Monday, January 13, 2014

Book Review: Quilting with a Modern Slant

Modern quilting allows artists the freedom to play with traditions and take liberties with fabrics, patterns, colors, stitching, and the ways in which they all connect. In Quilting with a Modern Slant, Rachel May introduces you to more than 70 modern quilters who have developed their own styles, methods, and aesthetics. Their ideas, their quilts, and their tips, tutorials, and techniques will inspire you to try something new and follow your own creativity wherever it leads.

Quilting with a Modern Slant 

Rachel May (2013) 

Buy it on Book Depository

Thank you to Storey Publishing for an advanced reader copy of this title. All opinions are my own. 
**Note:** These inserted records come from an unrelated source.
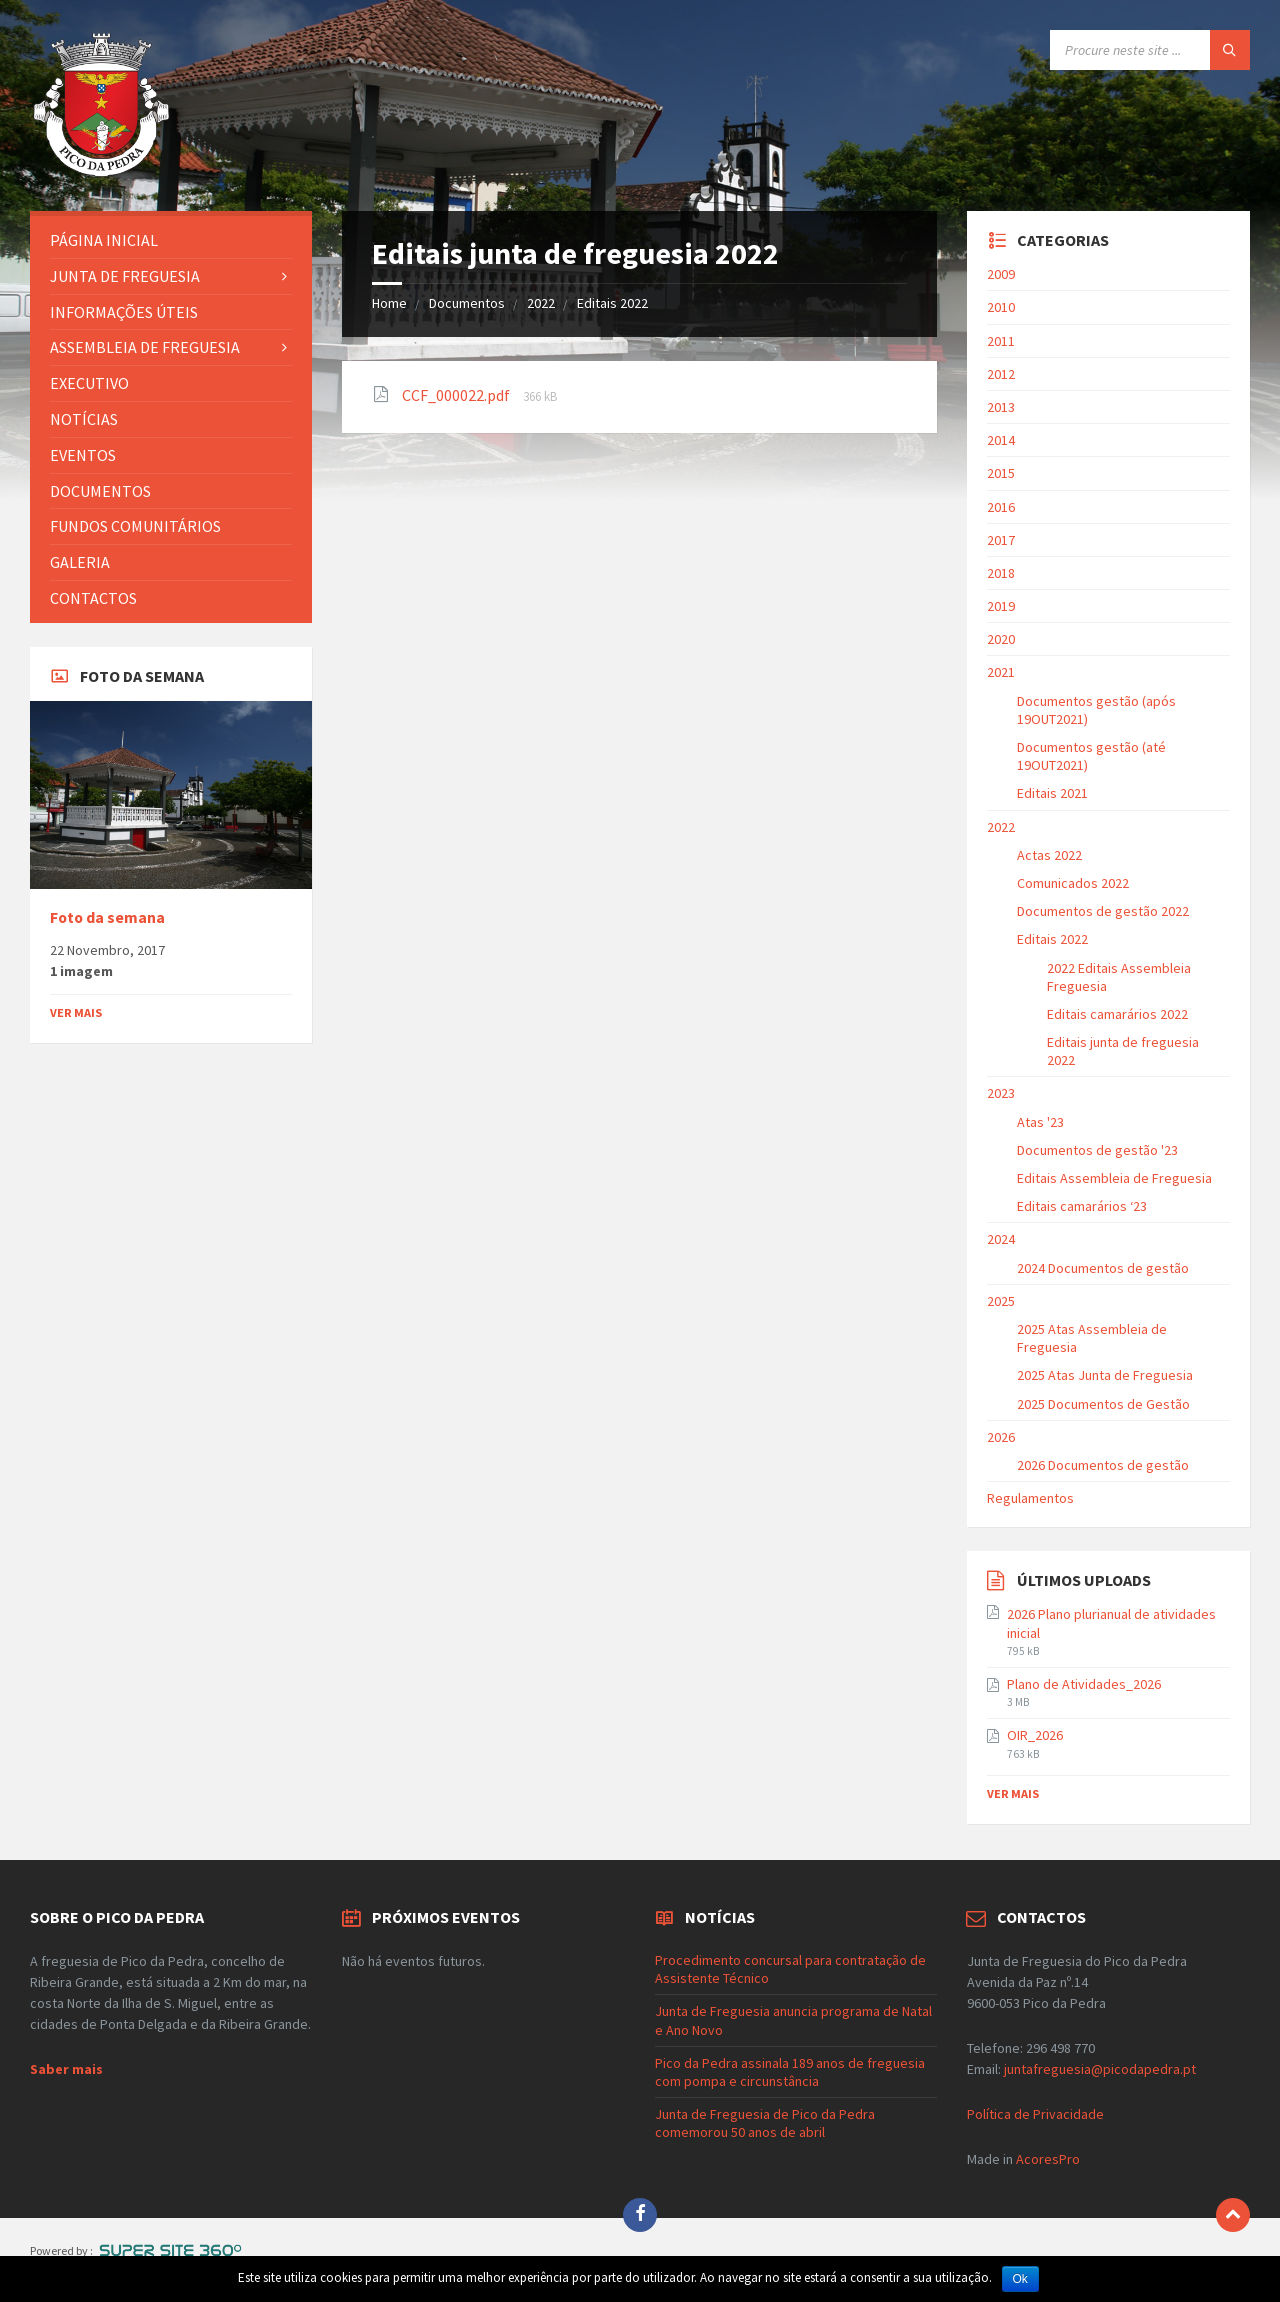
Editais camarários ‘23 (1082, 1206)
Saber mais (66, 2069)
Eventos (83, 455)
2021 (1001, 672)
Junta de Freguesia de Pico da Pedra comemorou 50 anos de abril (765, 2123)
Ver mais (76, 1012)
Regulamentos (1030, 1498)
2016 (1001, 507)
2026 (1001, 1437)
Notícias (84, 419)
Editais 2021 (1052, 793)
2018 (1001, 573)
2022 (541, 303)
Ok (1020, 2279)
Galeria (80, 562)
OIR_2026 (1035, 1735)
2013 (1001, 407)
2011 (1001, 341)
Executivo (89, 383)
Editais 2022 (612, 303)
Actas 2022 (1049, 855)
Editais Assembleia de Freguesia (1114, 1178)
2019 (1001, 606)
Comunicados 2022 (1073, 883)
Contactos (93, 598)
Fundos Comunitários (135, 526)
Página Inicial (104, 240)
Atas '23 (1040, 1122)
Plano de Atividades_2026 (1084, 1684)
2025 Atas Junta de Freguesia (1105, 1375)
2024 (1001, 1239)
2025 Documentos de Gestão (1103, 1404)
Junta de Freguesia (125, 276)
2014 (1001, 440)
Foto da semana (107, 917)
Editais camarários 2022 (1117, 1014)
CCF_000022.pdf (457, 395)
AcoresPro (1046, 2159)
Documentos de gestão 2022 (1103, 911)
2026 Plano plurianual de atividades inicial (1111, 1623)
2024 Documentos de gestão (1103, 1268)
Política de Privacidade (1035, 2114)
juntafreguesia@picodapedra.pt (1100, 2069)
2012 (1001, 374)
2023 (1001, 1093)
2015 (1001, 473)
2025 (1001, 1301)
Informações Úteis (124, 312)
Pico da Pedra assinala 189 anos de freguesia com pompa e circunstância (790, 2072)
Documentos (467, 303)
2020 (1001, 639)
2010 (1001, 307)
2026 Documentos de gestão (1103, 1465)
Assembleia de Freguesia (145, 347)
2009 (1001, 274)
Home (389, 303)
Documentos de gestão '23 (1097, 1150)
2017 (1001, 540)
Quilting with a Modern Slant is an exploration of modern quilters. It's beautifully designed and set out, with gorgeous use of colour and design within the book itself. Unfortunately that's probably the best thing about it.

Rachel May introduces us to 70 modern quilters . . . and that's it. Each quilter gets a page to two pages, which once combined with undeniably beautiful images and large quotations amounts to little more than two paragraphs. In such a small space, the introductions end up reading like advertising copy - a quick run down of what the quilter has accomplished. Often it's more of a plug for the quilter's latest book of their own. There's nothing new here, no in-depth interviews or insight into the quilter's inspirations. And with that in mind, I just don't understand what this book is useful for. The photos make it gorgeous as a coffee table book, but I suspect only the most die-hard of modern quilters would find the content itself interesting. As an avid all-round crafter, who tends towards the modern when dabbling in quilting, it just all felt a bit dull. I recognised about half the names introduced and felt with those that I didn't learn anything new, for those I didn't know the book didn't give me any incentive to find out more.

Quilting with a Modern Slant includes multiple projects (2-3 per chapter), but again I felt like we were breaking no new ground. Considering the book is really going to be of most interest to experienced quilters who have at least some knowledge of the modern quilting scene (if I wasn't a quilter at all, I'd feel totally lost in the never-ending name dropping.), many of the projects seemed a little basic - there's an introductory sections that explains how to make a quilt and what you need, the projects include a 'paper pierced pillow' and 'improv piercing with scraps.' Nothing that you can't find a good tutorial for online.

Overall it just felt like this one missed the mark. The projects are to basic for most intermediate-experienced quilters, but when the majority of the content is advertising copy for quilter's deep within the modern quilting scene with photos of gorgeous, professional level quilts, it's not really appropriate for the beginner quilter either.